→ **ASSIGNMENT**: For each line below with the word "under", write out a copy.

→ **SUPPLIED ENTRIES**:

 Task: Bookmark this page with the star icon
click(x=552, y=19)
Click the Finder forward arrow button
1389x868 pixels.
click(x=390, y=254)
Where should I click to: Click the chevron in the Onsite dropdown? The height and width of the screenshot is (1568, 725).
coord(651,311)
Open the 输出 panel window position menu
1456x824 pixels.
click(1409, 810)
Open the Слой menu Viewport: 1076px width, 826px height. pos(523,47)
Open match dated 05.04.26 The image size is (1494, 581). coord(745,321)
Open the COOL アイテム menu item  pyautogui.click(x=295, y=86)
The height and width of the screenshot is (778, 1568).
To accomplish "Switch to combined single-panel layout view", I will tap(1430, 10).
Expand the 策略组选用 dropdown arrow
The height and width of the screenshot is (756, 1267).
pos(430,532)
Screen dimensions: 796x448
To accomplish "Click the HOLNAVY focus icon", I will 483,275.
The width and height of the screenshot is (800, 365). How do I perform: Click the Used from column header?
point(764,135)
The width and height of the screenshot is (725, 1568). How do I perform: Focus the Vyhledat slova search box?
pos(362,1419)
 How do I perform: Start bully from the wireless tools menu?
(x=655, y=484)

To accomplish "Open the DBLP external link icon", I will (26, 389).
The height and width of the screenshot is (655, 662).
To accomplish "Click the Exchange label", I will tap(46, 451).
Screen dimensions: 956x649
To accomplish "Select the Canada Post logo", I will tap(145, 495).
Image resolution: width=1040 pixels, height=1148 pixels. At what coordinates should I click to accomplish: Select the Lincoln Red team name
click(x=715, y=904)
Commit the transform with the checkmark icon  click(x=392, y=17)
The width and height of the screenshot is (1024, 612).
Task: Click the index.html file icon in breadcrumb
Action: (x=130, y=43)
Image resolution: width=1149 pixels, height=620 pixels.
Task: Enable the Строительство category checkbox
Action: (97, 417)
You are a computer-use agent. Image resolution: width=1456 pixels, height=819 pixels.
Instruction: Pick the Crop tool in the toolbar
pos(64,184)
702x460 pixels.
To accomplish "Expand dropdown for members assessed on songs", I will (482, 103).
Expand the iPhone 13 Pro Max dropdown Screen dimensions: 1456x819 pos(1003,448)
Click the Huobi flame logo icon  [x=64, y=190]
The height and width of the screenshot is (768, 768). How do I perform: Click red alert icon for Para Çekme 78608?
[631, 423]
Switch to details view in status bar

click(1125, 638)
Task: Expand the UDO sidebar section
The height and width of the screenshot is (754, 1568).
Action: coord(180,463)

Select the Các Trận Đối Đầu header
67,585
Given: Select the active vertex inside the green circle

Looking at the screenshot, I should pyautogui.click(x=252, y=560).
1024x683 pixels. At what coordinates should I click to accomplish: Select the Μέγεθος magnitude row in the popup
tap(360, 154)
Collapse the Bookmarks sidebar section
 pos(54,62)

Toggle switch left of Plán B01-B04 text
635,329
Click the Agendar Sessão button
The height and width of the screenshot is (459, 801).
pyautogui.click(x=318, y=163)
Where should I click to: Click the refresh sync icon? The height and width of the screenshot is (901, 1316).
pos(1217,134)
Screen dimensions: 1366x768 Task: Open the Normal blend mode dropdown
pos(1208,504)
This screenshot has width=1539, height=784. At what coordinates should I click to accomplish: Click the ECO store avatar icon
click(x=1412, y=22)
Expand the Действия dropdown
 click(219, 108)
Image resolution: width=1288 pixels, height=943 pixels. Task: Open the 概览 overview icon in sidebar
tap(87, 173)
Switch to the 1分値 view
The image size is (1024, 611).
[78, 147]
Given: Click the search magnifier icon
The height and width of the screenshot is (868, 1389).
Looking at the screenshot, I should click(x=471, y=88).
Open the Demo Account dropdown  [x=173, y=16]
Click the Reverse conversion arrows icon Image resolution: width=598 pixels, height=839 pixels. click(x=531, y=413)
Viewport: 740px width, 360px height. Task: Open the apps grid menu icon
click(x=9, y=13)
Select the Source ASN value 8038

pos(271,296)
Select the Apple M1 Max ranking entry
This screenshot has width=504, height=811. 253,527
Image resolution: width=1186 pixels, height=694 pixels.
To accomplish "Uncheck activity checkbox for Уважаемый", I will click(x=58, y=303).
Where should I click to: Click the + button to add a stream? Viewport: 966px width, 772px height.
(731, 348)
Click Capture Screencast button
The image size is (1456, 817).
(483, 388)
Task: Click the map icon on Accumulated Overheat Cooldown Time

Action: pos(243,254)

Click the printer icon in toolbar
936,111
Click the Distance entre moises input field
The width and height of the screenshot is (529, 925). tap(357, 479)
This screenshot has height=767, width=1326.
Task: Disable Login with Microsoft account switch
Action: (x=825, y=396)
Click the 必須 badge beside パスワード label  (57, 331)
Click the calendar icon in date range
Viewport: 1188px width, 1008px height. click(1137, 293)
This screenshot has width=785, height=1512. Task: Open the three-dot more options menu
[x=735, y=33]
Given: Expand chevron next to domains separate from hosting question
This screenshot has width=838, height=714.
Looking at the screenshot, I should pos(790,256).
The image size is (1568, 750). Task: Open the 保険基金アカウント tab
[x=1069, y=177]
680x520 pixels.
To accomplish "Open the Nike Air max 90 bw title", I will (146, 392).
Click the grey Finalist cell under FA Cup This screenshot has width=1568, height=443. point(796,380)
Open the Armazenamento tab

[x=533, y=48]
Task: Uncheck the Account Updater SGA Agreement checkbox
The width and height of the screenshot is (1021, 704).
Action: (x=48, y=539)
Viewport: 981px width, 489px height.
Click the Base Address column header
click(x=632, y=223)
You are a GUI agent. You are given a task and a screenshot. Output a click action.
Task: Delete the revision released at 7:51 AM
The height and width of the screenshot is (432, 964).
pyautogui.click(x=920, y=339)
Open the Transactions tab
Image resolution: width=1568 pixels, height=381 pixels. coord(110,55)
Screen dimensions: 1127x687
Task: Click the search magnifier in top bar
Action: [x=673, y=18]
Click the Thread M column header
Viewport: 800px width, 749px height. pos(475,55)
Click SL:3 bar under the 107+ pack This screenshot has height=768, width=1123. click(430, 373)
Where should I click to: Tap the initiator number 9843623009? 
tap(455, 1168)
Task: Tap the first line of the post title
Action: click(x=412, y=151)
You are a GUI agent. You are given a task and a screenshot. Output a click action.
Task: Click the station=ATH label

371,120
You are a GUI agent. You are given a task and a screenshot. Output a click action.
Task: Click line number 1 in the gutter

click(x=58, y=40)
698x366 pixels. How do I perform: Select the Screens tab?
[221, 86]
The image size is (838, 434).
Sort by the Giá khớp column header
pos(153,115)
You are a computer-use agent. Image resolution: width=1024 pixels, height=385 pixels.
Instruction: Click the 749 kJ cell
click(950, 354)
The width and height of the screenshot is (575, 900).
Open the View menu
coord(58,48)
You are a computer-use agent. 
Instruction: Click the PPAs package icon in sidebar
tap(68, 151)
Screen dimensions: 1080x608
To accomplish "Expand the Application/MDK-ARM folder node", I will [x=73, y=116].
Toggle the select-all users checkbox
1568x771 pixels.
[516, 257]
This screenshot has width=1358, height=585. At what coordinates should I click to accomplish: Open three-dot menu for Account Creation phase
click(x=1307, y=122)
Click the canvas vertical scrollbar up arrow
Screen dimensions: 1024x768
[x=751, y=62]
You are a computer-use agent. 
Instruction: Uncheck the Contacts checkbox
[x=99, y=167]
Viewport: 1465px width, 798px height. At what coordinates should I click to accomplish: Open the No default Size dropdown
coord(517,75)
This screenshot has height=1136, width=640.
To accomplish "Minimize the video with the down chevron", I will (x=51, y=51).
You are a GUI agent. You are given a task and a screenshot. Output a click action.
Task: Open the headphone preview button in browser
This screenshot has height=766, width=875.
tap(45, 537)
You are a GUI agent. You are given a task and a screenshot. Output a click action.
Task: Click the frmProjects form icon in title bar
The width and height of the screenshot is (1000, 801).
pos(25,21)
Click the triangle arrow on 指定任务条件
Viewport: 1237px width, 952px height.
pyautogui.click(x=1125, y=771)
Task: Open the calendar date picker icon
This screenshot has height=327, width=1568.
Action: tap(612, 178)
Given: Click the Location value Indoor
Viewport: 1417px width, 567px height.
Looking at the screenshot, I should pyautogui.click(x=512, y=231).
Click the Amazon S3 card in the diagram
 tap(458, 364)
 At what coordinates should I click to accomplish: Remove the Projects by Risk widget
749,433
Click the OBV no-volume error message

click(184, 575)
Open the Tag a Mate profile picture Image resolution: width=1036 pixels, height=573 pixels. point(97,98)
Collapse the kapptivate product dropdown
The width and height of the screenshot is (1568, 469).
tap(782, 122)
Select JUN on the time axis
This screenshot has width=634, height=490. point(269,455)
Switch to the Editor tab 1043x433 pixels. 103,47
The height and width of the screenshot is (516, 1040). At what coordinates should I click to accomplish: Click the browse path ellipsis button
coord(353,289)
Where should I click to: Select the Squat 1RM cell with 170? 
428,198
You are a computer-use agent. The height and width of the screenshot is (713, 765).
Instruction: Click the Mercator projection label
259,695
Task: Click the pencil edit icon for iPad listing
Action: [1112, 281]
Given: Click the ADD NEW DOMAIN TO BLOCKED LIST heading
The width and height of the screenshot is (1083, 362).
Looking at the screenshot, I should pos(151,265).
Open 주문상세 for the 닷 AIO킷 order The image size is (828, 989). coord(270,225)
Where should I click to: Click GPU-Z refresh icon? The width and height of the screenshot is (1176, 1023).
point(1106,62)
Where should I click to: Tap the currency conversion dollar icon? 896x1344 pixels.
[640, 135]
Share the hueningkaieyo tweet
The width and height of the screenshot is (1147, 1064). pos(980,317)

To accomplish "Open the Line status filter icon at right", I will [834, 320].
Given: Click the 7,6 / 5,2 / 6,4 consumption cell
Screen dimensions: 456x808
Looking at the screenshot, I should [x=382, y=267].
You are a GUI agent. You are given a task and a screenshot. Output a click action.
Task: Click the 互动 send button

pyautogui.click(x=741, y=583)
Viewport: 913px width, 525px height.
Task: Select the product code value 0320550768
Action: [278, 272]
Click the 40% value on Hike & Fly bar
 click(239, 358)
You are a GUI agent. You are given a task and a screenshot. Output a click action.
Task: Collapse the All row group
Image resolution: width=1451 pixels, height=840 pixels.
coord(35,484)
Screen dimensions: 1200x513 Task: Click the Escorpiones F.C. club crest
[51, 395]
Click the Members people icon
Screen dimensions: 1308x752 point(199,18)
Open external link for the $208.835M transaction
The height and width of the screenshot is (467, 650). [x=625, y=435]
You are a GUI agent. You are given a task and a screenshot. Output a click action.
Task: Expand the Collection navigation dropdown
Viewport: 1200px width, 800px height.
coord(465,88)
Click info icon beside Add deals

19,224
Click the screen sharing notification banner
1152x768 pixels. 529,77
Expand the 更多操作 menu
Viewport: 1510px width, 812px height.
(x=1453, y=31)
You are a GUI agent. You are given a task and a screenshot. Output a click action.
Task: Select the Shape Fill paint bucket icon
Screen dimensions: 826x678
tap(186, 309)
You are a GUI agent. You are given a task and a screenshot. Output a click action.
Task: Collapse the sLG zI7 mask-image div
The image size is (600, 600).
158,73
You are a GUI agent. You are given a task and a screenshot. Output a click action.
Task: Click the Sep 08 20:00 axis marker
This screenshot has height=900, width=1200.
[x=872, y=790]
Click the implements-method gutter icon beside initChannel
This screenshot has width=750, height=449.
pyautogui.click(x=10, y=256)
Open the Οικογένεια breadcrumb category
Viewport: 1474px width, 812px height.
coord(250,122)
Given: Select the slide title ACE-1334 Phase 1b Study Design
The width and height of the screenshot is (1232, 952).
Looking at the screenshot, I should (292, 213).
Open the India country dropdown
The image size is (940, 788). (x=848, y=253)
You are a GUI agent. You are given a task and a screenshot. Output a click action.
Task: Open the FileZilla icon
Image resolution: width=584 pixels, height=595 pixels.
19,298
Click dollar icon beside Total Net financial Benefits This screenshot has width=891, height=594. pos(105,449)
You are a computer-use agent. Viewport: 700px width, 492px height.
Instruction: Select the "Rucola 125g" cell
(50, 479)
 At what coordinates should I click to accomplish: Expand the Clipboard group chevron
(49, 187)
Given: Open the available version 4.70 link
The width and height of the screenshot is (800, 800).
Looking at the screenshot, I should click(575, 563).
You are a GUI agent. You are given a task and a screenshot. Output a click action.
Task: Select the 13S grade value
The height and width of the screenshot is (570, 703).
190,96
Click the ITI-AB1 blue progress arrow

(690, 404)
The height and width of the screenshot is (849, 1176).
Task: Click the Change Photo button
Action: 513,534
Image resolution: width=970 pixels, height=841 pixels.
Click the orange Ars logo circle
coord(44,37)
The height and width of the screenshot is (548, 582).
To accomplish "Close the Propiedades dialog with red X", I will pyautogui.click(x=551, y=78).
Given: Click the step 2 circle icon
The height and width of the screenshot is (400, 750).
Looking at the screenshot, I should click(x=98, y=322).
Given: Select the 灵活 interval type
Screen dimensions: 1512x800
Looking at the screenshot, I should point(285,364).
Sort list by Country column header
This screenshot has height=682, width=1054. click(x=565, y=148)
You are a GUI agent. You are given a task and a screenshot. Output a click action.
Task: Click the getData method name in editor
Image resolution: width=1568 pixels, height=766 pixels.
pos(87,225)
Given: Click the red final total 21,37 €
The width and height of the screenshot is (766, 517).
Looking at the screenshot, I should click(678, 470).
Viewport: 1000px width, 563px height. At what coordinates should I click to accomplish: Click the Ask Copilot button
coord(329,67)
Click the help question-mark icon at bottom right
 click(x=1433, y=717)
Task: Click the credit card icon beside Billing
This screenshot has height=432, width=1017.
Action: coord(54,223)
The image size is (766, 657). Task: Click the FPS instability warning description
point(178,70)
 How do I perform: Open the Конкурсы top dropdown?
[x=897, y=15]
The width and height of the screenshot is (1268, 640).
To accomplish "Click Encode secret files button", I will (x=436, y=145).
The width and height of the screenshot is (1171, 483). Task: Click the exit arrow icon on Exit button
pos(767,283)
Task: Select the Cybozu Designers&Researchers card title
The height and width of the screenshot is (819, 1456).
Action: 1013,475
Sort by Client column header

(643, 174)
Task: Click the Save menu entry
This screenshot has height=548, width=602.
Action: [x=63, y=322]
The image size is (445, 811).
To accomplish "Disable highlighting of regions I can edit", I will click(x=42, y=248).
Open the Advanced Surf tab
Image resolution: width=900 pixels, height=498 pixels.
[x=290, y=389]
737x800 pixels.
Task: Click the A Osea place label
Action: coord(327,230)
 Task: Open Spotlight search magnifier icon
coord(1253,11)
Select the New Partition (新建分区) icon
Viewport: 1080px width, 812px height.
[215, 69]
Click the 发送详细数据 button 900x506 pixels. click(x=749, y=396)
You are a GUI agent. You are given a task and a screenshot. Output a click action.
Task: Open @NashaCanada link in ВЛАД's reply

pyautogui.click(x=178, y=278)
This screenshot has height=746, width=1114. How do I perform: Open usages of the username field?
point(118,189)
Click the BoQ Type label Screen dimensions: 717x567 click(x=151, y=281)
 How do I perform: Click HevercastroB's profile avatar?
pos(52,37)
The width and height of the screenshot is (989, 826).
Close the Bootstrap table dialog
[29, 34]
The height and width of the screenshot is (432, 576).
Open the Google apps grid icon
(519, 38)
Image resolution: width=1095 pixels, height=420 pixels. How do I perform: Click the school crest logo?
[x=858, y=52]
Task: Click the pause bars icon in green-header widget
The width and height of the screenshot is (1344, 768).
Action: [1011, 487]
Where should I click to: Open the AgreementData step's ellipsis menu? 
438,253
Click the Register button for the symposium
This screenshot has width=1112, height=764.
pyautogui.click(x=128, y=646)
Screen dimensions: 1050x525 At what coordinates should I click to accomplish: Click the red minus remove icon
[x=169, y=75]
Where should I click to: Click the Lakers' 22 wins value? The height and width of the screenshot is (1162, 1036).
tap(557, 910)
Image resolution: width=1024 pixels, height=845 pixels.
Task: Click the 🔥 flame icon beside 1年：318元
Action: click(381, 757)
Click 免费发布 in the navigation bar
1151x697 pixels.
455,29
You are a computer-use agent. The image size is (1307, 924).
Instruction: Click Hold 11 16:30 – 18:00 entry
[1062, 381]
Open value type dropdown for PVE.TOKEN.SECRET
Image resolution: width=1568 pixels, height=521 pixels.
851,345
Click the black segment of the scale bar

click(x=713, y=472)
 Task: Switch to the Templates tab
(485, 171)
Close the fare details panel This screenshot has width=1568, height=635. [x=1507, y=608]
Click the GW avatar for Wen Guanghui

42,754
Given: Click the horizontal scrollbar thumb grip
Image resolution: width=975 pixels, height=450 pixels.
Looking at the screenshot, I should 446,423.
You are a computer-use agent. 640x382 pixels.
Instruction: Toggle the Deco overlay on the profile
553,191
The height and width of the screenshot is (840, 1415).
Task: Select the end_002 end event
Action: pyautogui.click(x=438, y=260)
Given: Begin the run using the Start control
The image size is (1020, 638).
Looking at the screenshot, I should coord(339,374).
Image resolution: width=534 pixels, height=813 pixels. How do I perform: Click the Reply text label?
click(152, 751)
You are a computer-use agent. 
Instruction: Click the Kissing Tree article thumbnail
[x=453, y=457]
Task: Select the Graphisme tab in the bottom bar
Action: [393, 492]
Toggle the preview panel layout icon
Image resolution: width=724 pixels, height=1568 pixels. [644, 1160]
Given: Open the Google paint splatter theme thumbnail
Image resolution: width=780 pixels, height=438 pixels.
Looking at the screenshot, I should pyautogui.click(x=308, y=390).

→ **RESPONSE**:
Click the grey Finalist cell under FA Cup This screenshot has width=1568, height=443. point(796,380)
Click SL:3 bar under the 107+ pack This screenshot has height=768, width=1123. click(430, 373)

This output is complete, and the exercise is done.